Muhammad Hafiz mengungkapkan bahwa jika yang di maksud Elia adalah meminta mereformasi isi dari Al-Qur’an, maka itu adalah tindakan yang fatal. Hal ini dikarenakan Al-Qur’an menurut keyakinan umat Islam adalah firman/kalam Tuhan yang tidak mungkin bisa digugat, lebih-lebih dirubah isinya.
Namun, jika yang dimaksud Elia adalah mereformasi tafsirnya dengan alasan toleransi demi menjaga kerukunan, itu juga tindakan yang keliru. Karena menurut Hafiz, toleransi itu adalah tidak saling mengganggu antar keyakinan. Kembali lagi, Muhammad Hafiz meminta untuk saling meyakini keyakinan masing-masing saja.

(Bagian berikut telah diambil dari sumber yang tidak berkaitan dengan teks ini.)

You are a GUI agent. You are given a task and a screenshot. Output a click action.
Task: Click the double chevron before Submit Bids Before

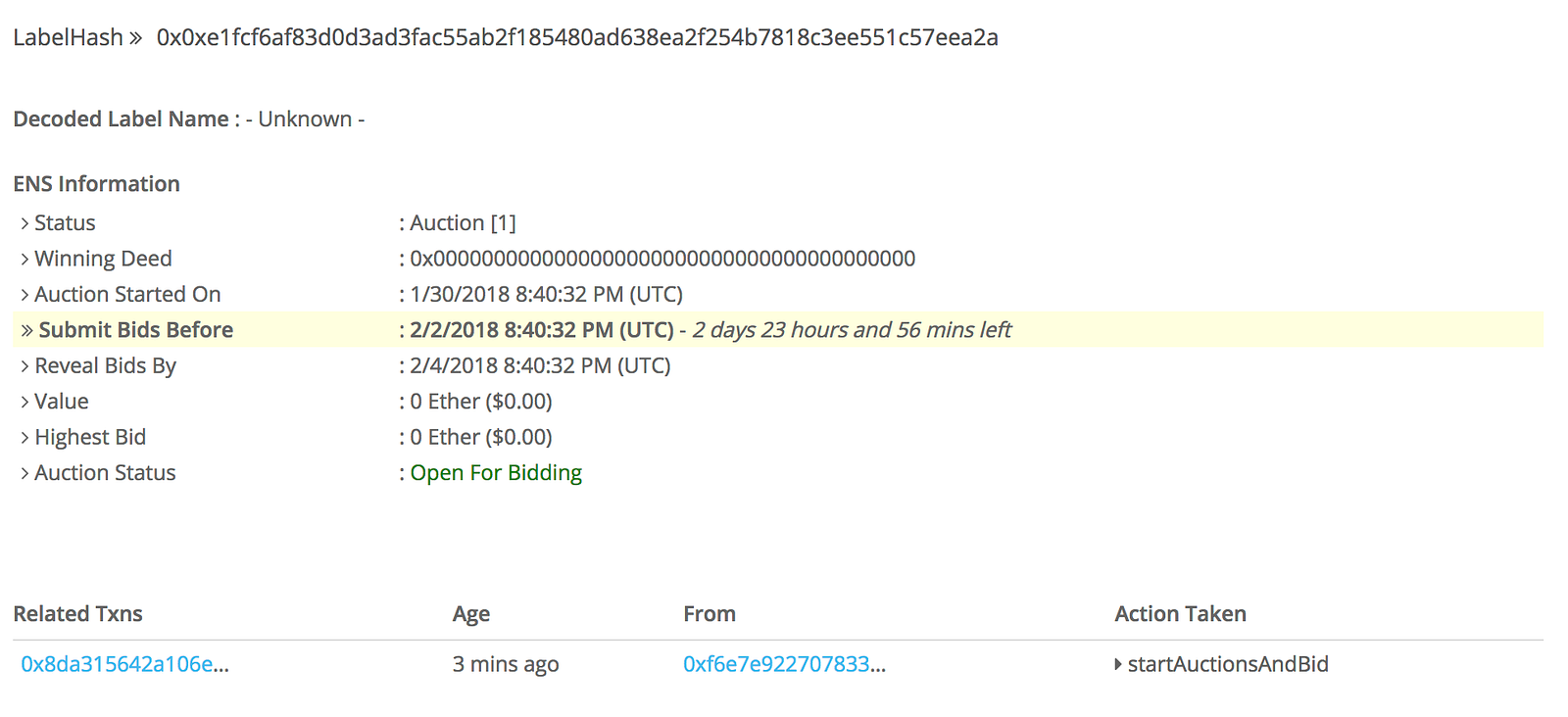pos(26,331)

Yang dimaksudkan Elia di dalam videonya adalah ia kurang setuju jika Alkitab yang umat kristiani yakini (Injil) ini dijadikan sebagai pendukung penafsiran ayat Al-Qur’an seperti yang tercantum pada tafsiran surat Al-A’raf ayat 157 tentang nubuat Nabi Muhammad Saw. Padahal pada hakikatnya umat Islam memang wajib meyakini/mengimani kepada 4 kitab suci, salah satunya adalah kitab Injil yang diturunkan kepada Nabi Isa As. Namun hal inilah yang menjadi polemik/perdebatan umat, terkhusus di sosial media hingga saat ini. Karena mereka meyakini bahwa Injil yang mereka yakini berbeda dengan Injil yang umat Islam yakini.

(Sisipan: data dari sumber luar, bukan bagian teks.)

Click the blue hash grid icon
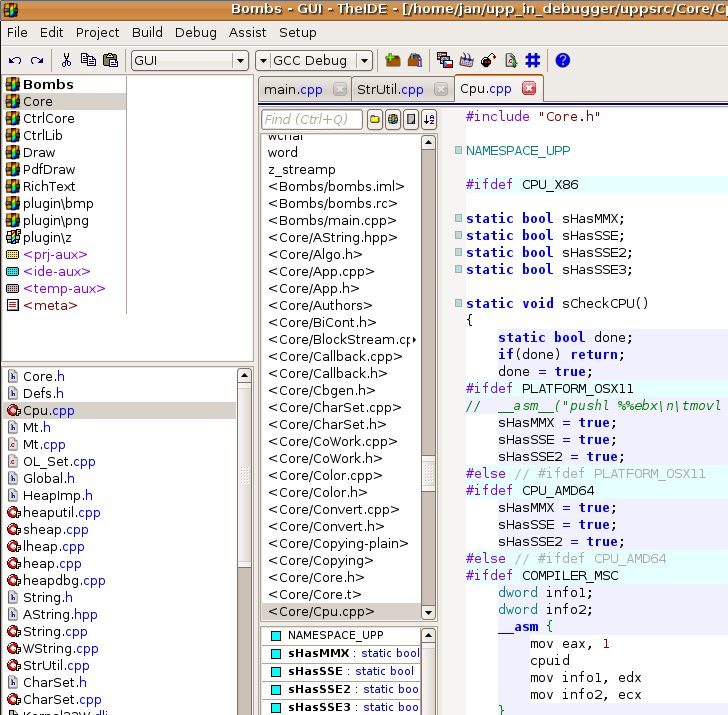 tap(533, 61)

Dari sini pulalah muncul asumsi bahwasanya Al-Qur’an merupakan jiplakan dari kitab-kitab sebelumnya. Menanggapi tuduhan ini, pendakwah bernama Ahmad Syahrin Thoriq membantah dengan penjelasan yang cukup rasional dan sederhana. Di mana dalam logika, fakta daripada jiplak-menjiplak/contek-menyontek kita akan menemukan di antaranya:
1. Yang menjiplak/menyontek tidak akan bisa lebih baik daripada yang dijiplak. Jika isi Al-Qur’an itu adalah menyontek dari Injil atau Taurat, maka isi Al-Qur’an tidak akan bisa lebih baik daripada Taurat dan Injil. Tetapi fakta sebaliknya dari semua sisi, Al-Qur’an itu telah teruji mulai dari sisi keautentikannya dapat dipastikan bahwa isi Al-Qur’an itu adalah wahyu yang langsung diterima oleh Nabi Muhammad Saw melalui malaikat Jibril dari Allah SWT. Kemudian dari isinya, Al-Qur’an bahkan berani menantang siapa yang meragukan tentang isi Al-Qur’an untuk membuat satu ayat saja yang semisal dengan Al-Qur’an.

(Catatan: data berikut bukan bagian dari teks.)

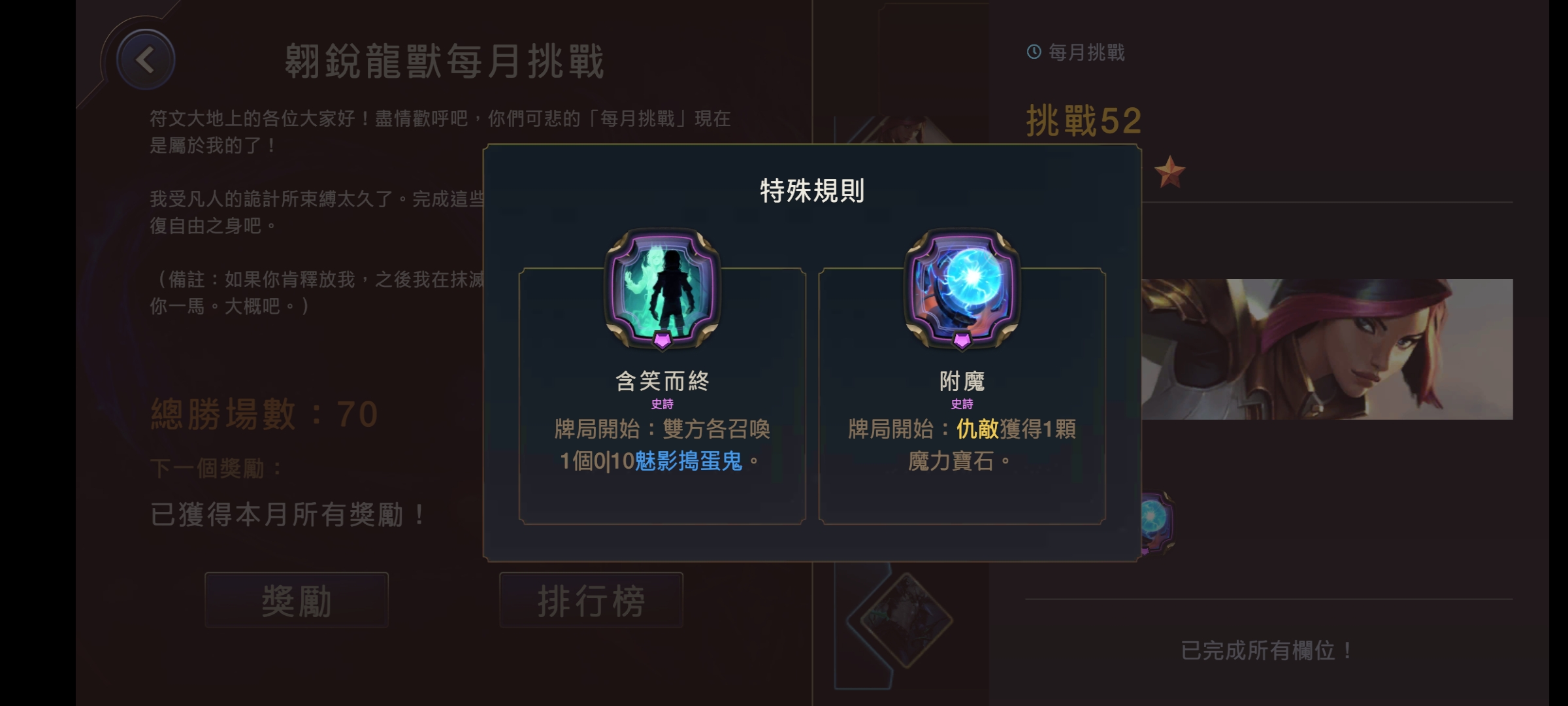1568x706 pixels.
Task: Tap the 挑戰52 challenge heading
Action: pyautogui.click(x=1084, y=121)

2. Logikanya, menjiplak itu adalah kejahatan. Dan kejahatan biasanya akan diiringi dengan kejahatan yang lainnya. Lazimnya, yang menjiplak itu akan menyamarkan atau bahkan menjelek-jelekkan pihak yang dijiplak. Tetapi faktanya tidak. Justru Al-Qur’an itu menyanjung Nabi Musa As. Kemudian juga meninggikan derajat Nabi Isa As. Di mana ujian dan sanjungan ini diberikan Al-Qur’an kepada Nabi Musa dan Nabi Isa serta nabi-nabi yang lainnya.
3. Hasil bajakan/jiplakan tidak akan mungkin bisa lebih populer dari yang dibajak. Tetapi Al-Qur’an justru sebaliknya. Al-Qur’an itu adalah kitab suci yang paling populer di muka bumi dulu hingga saat ini. Al-Qur’an menjadi kitab suci yang telah diterjemahkan hampir ke 50 bahasa dan telah dicetak lebih dari 3 milyar salinan di seluruh dunia. Jauh melampaui kitab-kitab yang lainnya.
4. Kita harus mengetahui bahwa sesuatu yang ketika sama itu tidak berarti hasil menjiplak. Sebagaimana Al-Qur’an, Zabur, Taurat, dan Injil di dalam isinya ada kesamaan bukan berarti karena hasil jiplakan. Akan tetapi karena memiliki sumber yang sama, yakni diturunkan dari Allah Swt. Jadi, jika ditemukan adanya kemiripan itu wajar karena memang sumbernya adalah dari Allah SWT.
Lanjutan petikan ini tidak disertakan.